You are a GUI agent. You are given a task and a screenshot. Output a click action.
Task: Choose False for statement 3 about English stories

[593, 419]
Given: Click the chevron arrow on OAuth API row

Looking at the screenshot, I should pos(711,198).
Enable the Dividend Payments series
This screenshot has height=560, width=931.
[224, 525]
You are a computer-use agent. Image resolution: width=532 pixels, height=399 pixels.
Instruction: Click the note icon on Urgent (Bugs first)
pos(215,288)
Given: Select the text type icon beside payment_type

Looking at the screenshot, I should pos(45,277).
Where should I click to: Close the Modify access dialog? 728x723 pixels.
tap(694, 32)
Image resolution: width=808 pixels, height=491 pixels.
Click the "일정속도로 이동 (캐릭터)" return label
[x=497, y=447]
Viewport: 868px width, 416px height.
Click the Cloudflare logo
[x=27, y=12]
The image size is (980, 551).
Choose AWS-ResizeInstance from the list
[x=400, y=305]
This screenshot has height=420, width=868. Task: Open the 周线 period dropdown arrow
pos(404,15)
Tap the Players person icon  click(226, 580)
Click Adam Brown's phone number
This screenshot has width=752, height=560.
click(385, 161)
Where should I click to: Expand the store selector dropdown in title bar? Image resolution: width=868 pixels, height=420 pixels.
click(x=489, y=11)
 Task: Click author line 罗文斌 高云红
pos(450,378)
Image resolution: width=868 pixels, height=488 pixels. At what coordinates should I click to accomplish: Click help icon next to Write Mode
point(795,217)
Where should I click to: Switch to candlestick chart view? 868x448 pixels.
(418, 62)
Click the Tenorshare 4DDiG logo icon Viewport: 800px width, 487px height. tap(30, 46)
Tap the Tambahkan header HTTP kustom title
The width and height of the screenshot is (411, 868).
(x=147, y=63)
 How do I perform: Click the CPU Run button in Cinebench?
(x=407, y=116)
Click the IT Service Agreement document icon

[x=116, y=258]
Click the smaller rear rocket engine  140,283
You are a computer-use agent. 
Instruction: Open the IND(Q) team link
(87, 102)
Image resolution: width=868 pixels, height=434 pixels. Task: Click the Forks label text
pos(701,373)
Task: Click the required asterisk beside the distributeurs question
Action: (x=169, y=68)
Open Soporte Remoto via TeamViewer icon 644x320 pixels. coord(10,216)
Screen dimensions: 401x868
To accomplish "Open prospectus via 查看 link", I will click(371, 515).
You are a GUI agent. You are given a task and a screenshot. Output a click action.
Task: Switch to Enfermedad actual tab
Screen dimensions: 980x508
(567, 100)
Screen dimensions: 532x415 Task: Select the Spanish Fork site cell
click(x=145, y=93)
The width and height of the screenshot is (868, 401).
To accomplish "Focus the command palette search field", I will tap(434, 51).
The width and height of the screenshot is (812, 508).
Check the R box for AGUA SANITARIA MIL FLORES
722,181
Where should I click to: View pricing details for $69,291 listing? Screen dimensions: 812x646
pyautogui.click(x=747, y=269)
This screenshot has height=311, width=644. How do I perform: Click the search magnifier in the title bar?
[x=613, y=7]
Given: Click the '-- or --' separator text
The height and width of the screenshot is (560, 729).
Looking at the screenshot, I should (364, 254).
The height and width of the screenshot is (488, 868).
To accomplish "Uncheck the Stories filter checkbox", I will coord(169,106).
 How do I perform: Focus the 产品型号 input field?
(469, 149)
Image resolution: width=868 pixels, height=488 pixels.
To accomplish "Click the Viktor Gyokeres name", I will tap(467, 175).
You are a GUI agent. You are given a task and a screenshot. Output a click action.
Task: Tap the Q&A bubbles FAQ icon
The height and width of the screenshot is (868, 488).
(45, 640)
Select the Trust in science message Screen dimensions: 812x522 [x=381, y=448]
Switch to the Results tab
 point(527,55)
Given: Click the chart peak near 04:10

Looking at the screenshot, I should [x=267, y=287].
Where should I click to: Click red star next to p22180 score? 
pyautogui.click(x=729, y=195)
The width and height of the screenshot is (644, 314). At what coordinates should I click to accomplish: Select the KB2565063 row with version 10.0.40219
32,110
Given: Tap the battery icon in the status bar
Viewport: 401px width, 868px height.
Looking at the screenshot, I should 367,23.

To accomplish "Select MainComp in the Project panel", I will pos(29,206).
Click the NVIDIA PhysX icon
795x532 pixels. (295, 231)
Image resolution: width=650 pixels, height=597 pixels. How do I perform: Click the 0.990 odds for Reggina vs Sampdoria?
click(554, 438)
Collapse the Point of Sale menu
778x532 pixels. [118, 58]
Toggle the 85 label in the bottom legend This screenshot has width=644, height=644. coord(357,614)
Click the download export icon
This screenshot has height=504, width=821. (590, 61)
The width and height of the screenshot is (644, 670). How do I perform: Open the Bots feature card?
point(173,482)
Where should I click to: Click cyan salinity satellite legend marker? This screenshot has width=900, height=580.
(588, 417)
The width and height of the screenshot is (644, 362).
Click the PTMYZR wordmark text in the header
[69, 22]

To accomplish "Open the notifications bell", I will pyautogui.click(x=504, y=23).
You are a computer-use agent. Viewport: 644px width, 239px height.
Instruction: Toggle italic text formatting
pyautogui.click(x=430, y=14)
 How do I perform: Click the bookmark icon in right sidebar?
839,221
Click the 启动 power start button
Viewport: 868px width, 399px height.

+++

__ABOUT THIS EXERCISE__
Each line in which the string "will" is found must be copied from the data.

__REPLY TO THE TASK__
To accomplish "Open prospectus via 查看 link", I will click(371, 515).
To accomplish "Focus the command palette search field", I will tap(434, 51).
To accomplish "Uncheck the Stories filter checkbox", I will coord(169,106).
To accomplish "Click the Viktor Gyokeres name", I will tap(467, 175).
To accomplish "Select MainComp in the Project panel", I will pos(29,206).
To accomplish "Open the notifications bell", I will pyautogui.click(x=504, y=23).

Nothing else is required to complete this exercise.